In Philadelphia, Pennsylvania Hospital of the University of Pennsylvania did 1, 020 replacements and will pay 57% of that revenue as a penalty. Parkwest Medical Center in Knoxville did 1, 079 replacements and will pay a 31% penalty. The Medical Center of the University of California at Davis did 226 replacements and will pay a 27% penalty.

Another example is Froedtert Memorial Lutheran in Milwaukee which did 245 replacements and may pay a 96% penalty. Nationwide, 223 hospitals face penalties which are over a fifth of their revenue from hip and knee replacements.

Hospitals pay these penalties if they readmit more seniors within 30 days after discharge than the national average. The hospitals listed above readmitted 7% to 10% of their patients after hip and knee replacements. The national average is 5%. Medicare released the new rules with data to estimate these penalties on May 15.

According to the Medical News writer, hospitals cannot give up this much revenue, and may need a new business model that would reduce their treatment of Medicare patients.
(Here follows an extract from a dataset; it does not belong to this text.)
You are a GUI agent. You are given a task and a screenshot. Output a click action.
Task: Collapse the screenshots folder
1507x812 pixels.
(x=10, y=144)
The American College of Surgeons warned Medicare last year about “the potential that these hospitals will decrease their care for such patients, thereby creating an access issue.” They pointed out that seniors who cannot get hip and knee replacements lose the mobility they need to stay healthy.
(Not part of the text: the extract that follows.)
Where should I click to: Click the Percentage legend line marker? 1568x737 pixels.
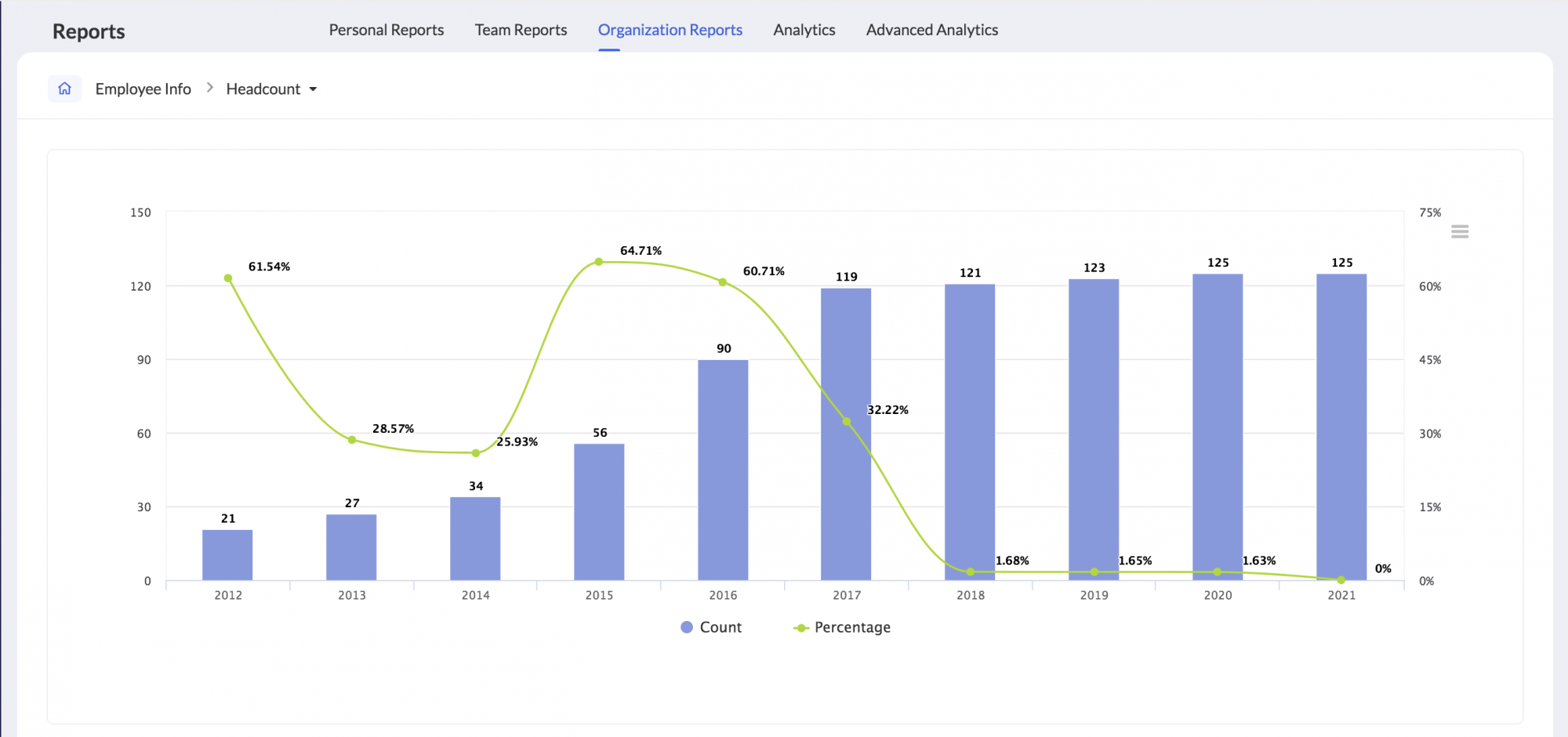(801, 627)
Medicare charges these penalties one to four years after treatment, even though the readmissions were fully approved by doctors and Medicare at the time of treatment, and were paid for by Medicare.

Doctors Karen Joynt and Ashish Jha of Harvard, writing in the January 23, 2013 issue of the Journal of the American Medical Association, found that the penalties fall heaviest on hospitals which serve the neediest patients. They wrote that “large hospitals, teaching hospitals, and safety net hospitals are more likely to receive payment cuts” from readmission penalties. They wrote that readmissions are, “likely related to both case mix (medical complexity) and socioeconomic mix of the patient population.” A list of penalties for every hospital, based on Medicare data, is at Globe1234.com. Medicare will take comments on the readmission penalties until June 30.